Titus Livius, dit « Le Padouan »,
né à Padoue en 59 ou 64 av. J.-C. et mort en 17 à Padoue,
historien de la Rome antique


Obi Wan, dit « Le Padawan »,
né sur Stewjon en 50 ABY (50 ans av. la Bataille de Yavin)
et mort en 0 ABY sur l'Étoile de la Mort, système d'Alderaan,
Maître Jedi 





Chers lecteurs, bonjour.

Nous poursuivons l'étude des dérivés de la jolie indo-européenne

*ueiḱ-« l'endroit où l'on s'installe… ».



Nous avons découvert cette racine le 24 juillet, avec le tokharien B īke, pour « lieu, endroit ; position ». 

Nous en avions même repris quelques attestations, comme :
  • snaice tallānt ikemem, « depuis un lieu pauvre, misérable »,
  • sañ mäskelye yakene, « à l'endroit qui lui était assigné »,
  • sle-tassäntse ikene« en lieu et place du commandant de la montagne », 
ou encore
  • tumem c[ai] brāhmani tot ike-postäm̥ ynemane Aran̥emiñ lānte yapoyne kamem̥, « alors, ces brahmanes, se déplaçant de lieu en lieu (ike-postäm̥), arrivèrent au royaume du Roi Aranemin ».

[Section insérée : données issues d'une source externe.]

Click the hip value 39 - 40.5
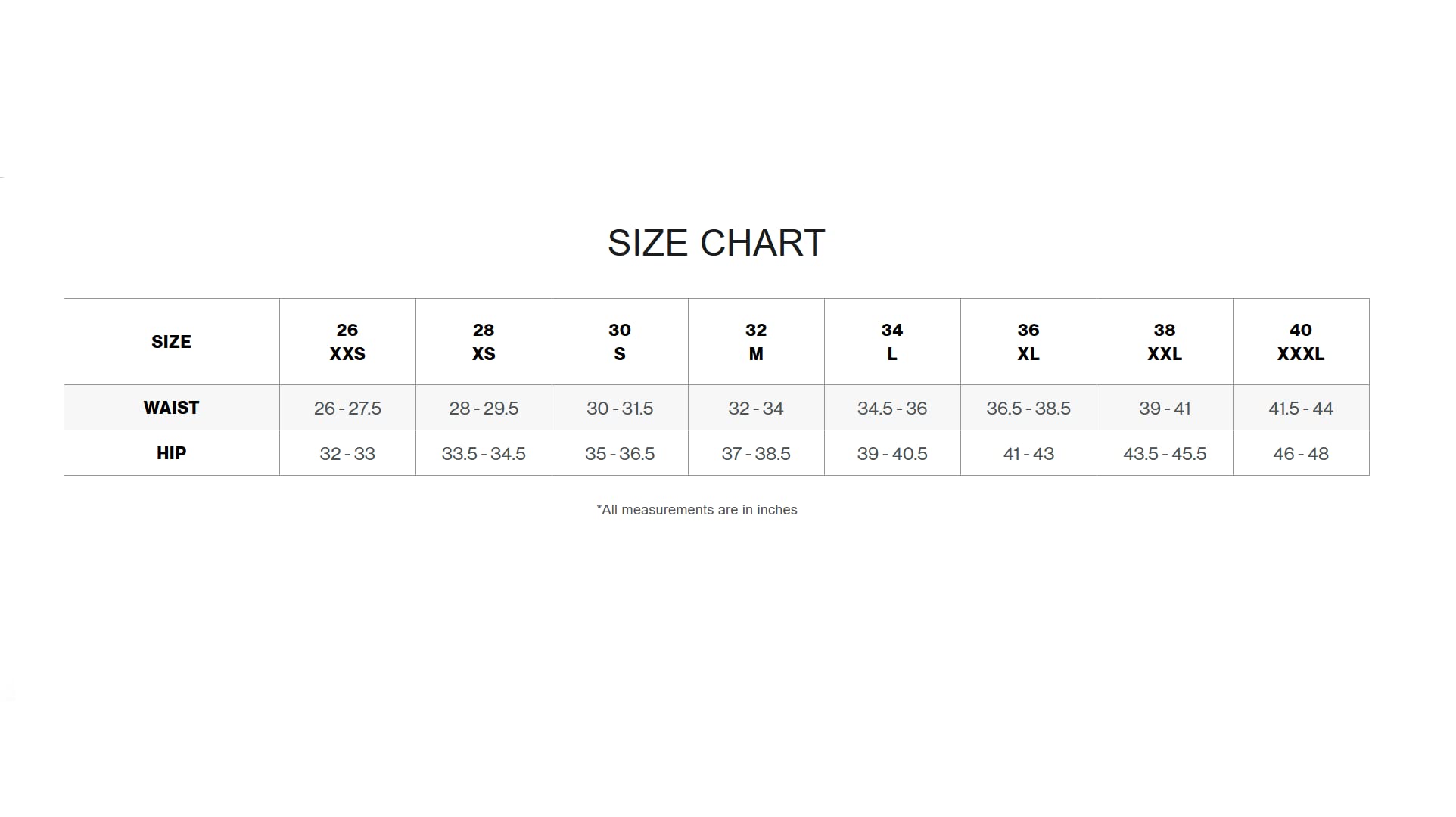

Le 31 juillet, nous avons débusqué,

dans les langues germaniques, cette fois,

le gotique 𐍅𐌴𐌹𐌷𐍃, weihs, « village ».


Aujourd'hui, mes amis, allons creuser du côté des langues… italiques.


« Les langues italiques, qu'est-ce que c'est ? » auraient très bien pu dire les Talking Heads au siècle dernier, en 1977...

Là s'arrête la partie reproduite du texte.